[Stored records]
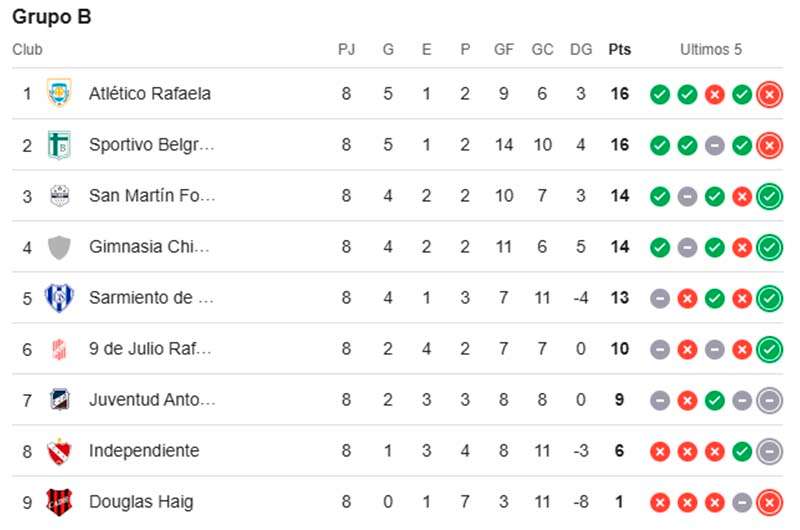
Task: Click the gray shield crest of Gimnasia
Action: click(x=59, y=247)
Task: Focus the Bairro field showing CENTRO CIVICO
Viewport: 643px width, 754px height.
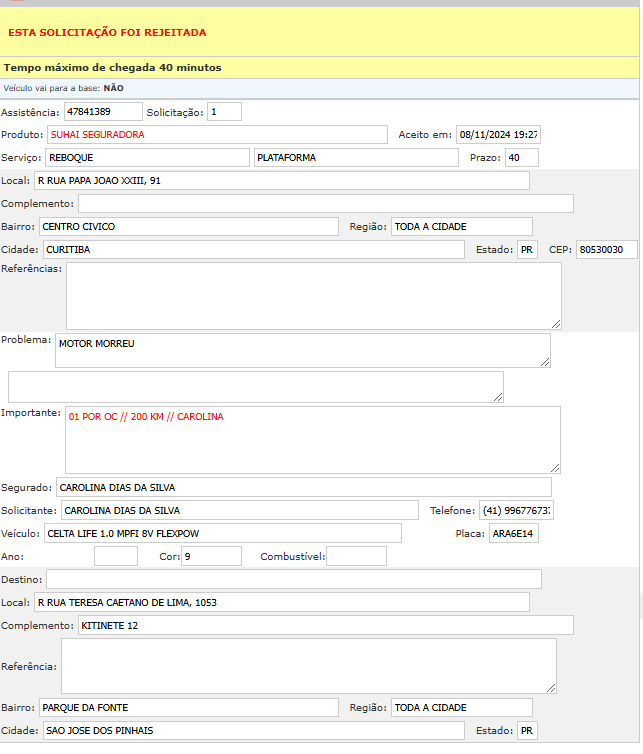Action: point(188,227)
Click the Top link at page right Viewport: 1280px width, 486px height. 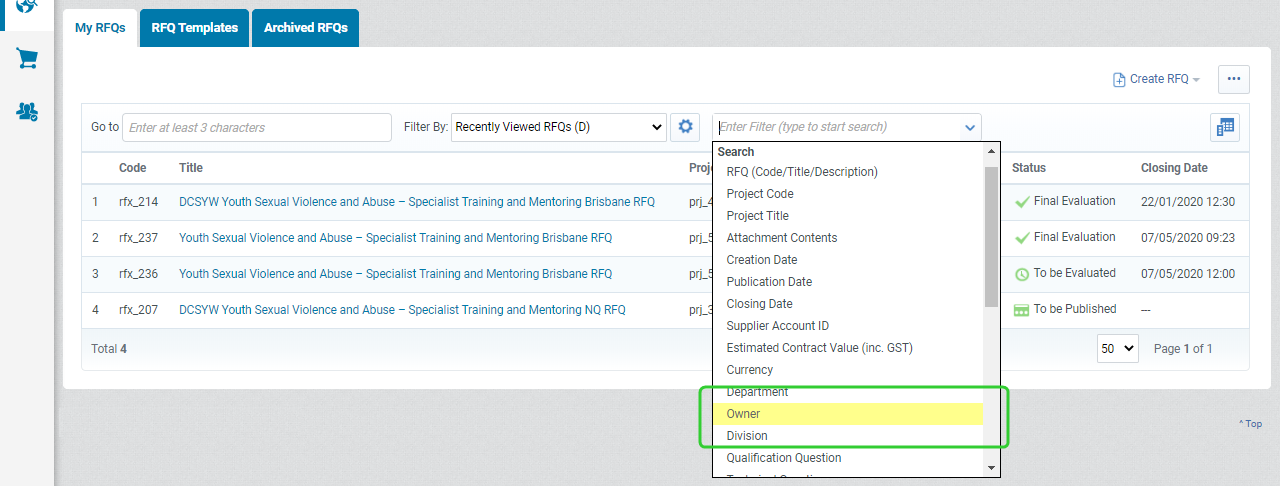coord(1250,424)
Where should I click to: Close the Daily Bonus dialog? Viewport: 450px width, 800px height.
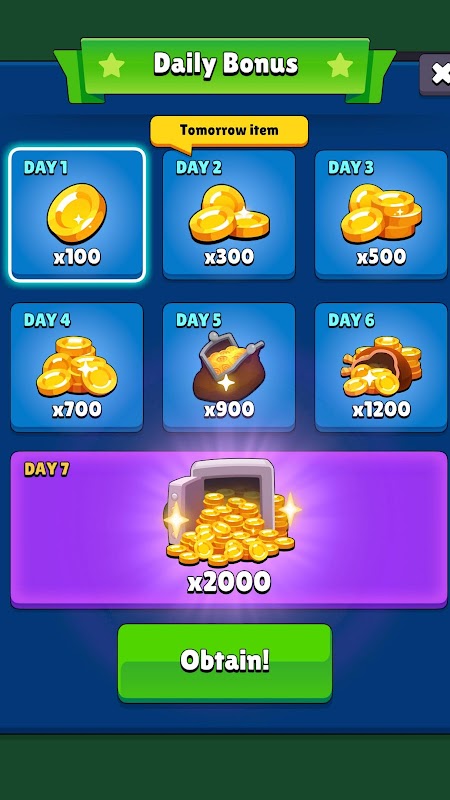pos(438,74)
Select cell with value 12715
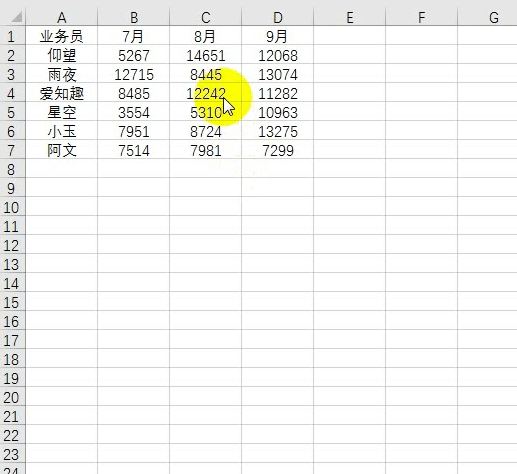The image size is (517, 474). point(134,74)
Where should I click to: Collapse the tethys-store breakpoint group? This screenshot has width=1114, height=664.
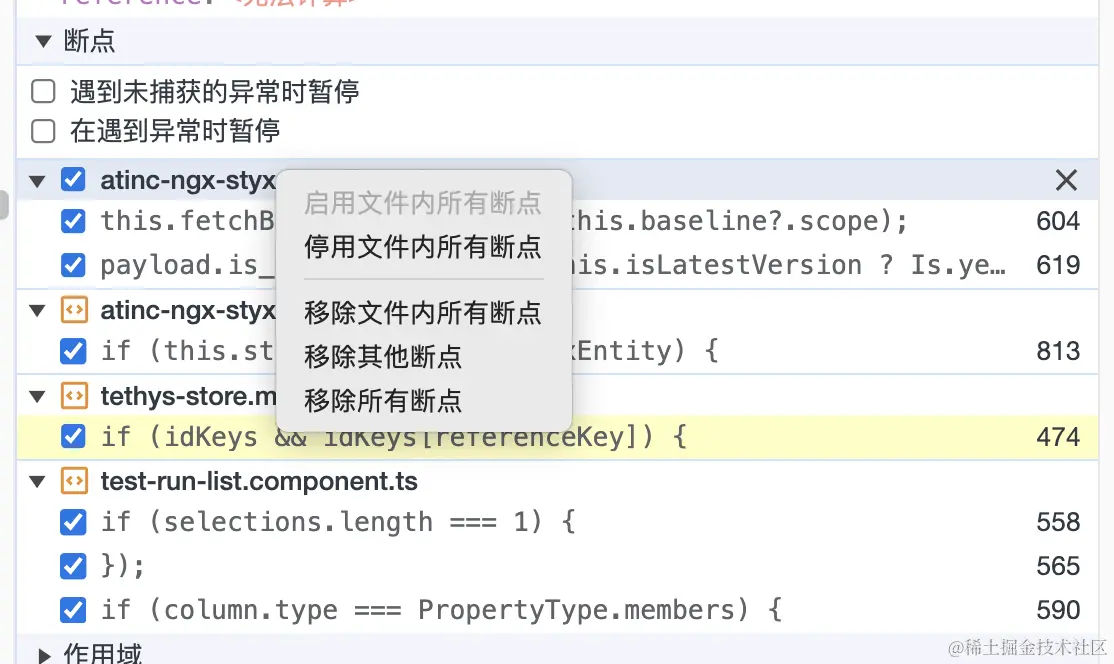click(x=38, y=397)
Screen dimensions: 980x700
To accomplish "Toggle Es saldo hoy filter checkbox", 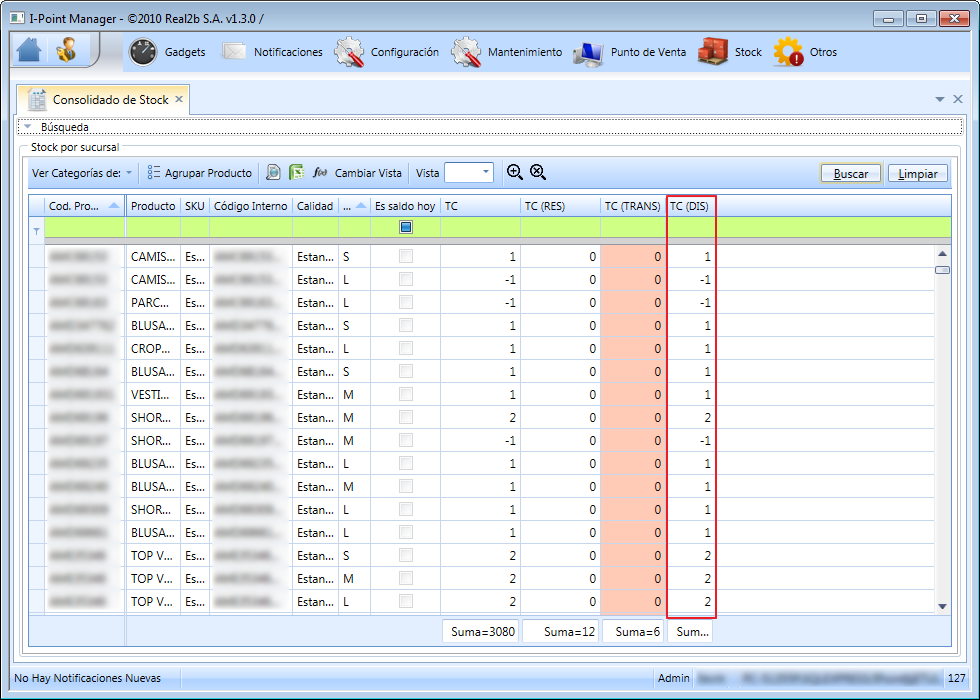I will pos(406,228).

• **DIRECTIONS FOR THIS TASK**
In the records above, find the line containing "Select cell with value 12715" and the line containing "Screen dimensions: 980x700", then give both of them again word for word along with every line between. Omit any pictures.

• **OUTPUT OF THE EXERCISE**
Select cell with value 12715
The image size is (517, 474). point(134,74)
Where should I click to: Collapse the tethys-store breakpoint group? This screenshot has width=1114, height=664.
click(x=38, y=397)
Screen dimensions: 980x700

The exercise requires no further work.